Two days after Commerce Minister Piyush Goyal stated that the India-US trade deal was down to finalising the 'commas and full stops', the Donald Trump administration has proposed additional tariffs on countries under its Section 301 probe. India is among the many nations named in this investigation.
Section 301 Probe and Its Implications
The Section 301 probe, launched by the US in March 2026, is a known factor in India's trade deal negotiations with America. However, the proposal to impose duties on around 60 countries assumes significance as a US delegation is in India to finalise the terms of the trade agreement.
India's Response
Reacting to the new tariff proposal, the Commerce ministry stated, 'India remains engaged with the US on the matter as part of Section 301 proceedings. India is also parallelly engaged with the US for finalisation of a framework agreement as announced on 2 February 2026 and in accordance with the joint statement released on 7 February 2026.'
Background of India-US Trade Relations
India and the US announced a trade agreement in February this year, under which tariffs on Indian exports were reduced to 18% from 50%. However, before the framework could be finalised, the US Supreme Court ruled that the reciprocal tariffs by the Trump administration were illegal. Subsequently, Trump announced a 10% universal tariff, set to expire next month. Experts say the US move on Section 301 should be viewed in this context.
What is Section 301?
Section 301 of the US Trade Act of 1974 allows the Office of the United States Trade Representative (USTR) to investigate trade practices of foreign governments to determine if they harm US trade interests. If unfair practices are found, the US can impose trade restrictions and tariffs.
USTR Investigations
The USTR launched two investigations in March 2026, covering around 60 economies, focusing on forced labour and excess industrial capacity. On June 2, the USTR issued findings on forced labour, proposing additional tariffs on 60 countries. These tariffs are at a proposal stage, with interested countries able to request hearings by June 22, submit written comments by July 6, and attend hearings on July 7. A final decision is expected by July, coinciding with the expiry of the 10% Section 122 tariffs.
Impact on India
The US has proposed two tariff rates: 10% and 12.5%. The 10% rate applies to countries with forced labour import prohibitions or commitments. India falls into the 12.5% category, along with China, Switzerland, Singapore, and the UAE, as it lacks such a prohibition. India could potentially reduce the rate to 10% by demonstrating a partial forced labour import prohibition regime. Lower tariffs are proposed for textiles, though specific rates are pending.
Experts warn that additional tariffs could hit Indian exports, especially in sectors like aluminium, cotton, seafood, coffee, and rice. Manoj Mishra of Grant Thornton Bharat notes that the 12.5% tariff would increase landed costs and affect competitiveness. He adds that Indian exporters may face heightened scrutiny on supply chain due diligence and forced labour compliance.
Agneshwar Sen of EY India views the Section 301 probe as a strategic move by the US to replace the legally vulnerable 10% tariff.

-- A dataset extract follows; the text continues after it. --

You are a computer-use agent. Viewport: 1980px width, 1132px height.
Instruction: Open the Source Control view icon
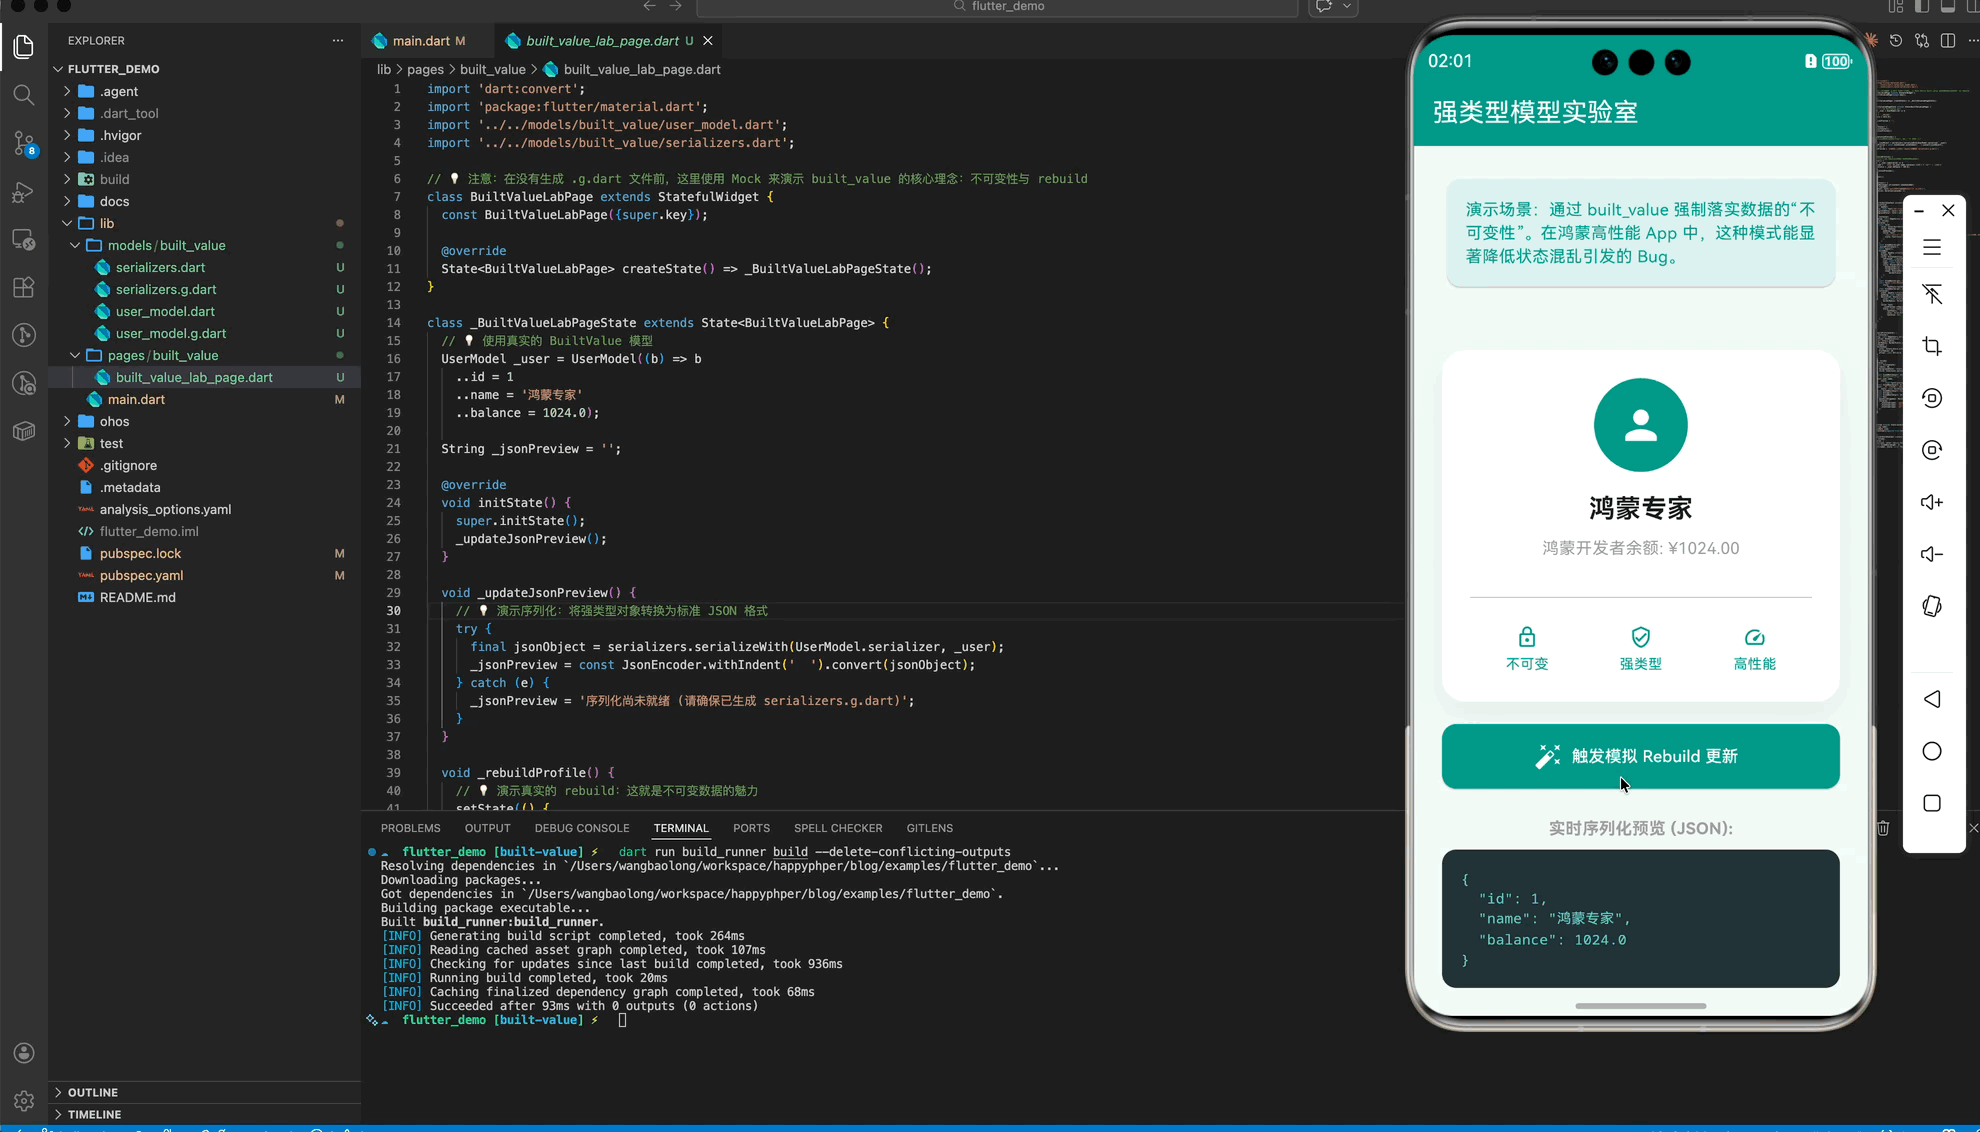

He says the forced labour framework offers a more defensible legal basis for maintaining duties. For India, labour-intensive sectors like textiles, apparel, carpets, leather goods, and brassware face additional tariff burdens.
What Should India Do?
Trade experts suggest India engage in replies and challenge the findings. Sen advises filing substantive written comments by July 6 and actively participating in the July 7 hearing. The Global Trade Research Initiative (GTRI) advocates legal challenges, arguing that the 12.5% tariffs exceed WTO bound duties and that the investigation exceeds Section 301's scope. GTRI founder Ajay Srivastava states, 'The investigation is not based on allegations that Indian exports use forced labour, but on whether countries prohibit imports made with forced labour in third countries.'
GTRI recommends India argue that the US is imposing its own import-control framework through unilateral measures, outside Section 301's scope. India could also note that forced labour concerns are product-specific and that the US itself imports many of these products.
Future of India-US Trade Deal Talks
Trade experts believe the US move is a pressure tactic, and India is addressing the Section 301 probe in ongoing trade talks. An India-US trade deal can only be finalised once clarity emerges on the 10% tariffs regime. The timing of the Section 301 probe is crucial. India aims to retain competitive tariff advantages and has previously questioned investigations on structural overcapacity and forced labour.
Sen emphasises that the most consequential response must come at the negotiating table. 'The bilateral trade deal offers India its most effective instrument to seek exemption or phased rollback of these duties. Securing a forced labour import prohibition commitment within the trade agreement would be worthwhile.' GTRI warns that India should be prepared for additional Section 301 tariffs on excess capacity and treat trade negotiations and investigations separately.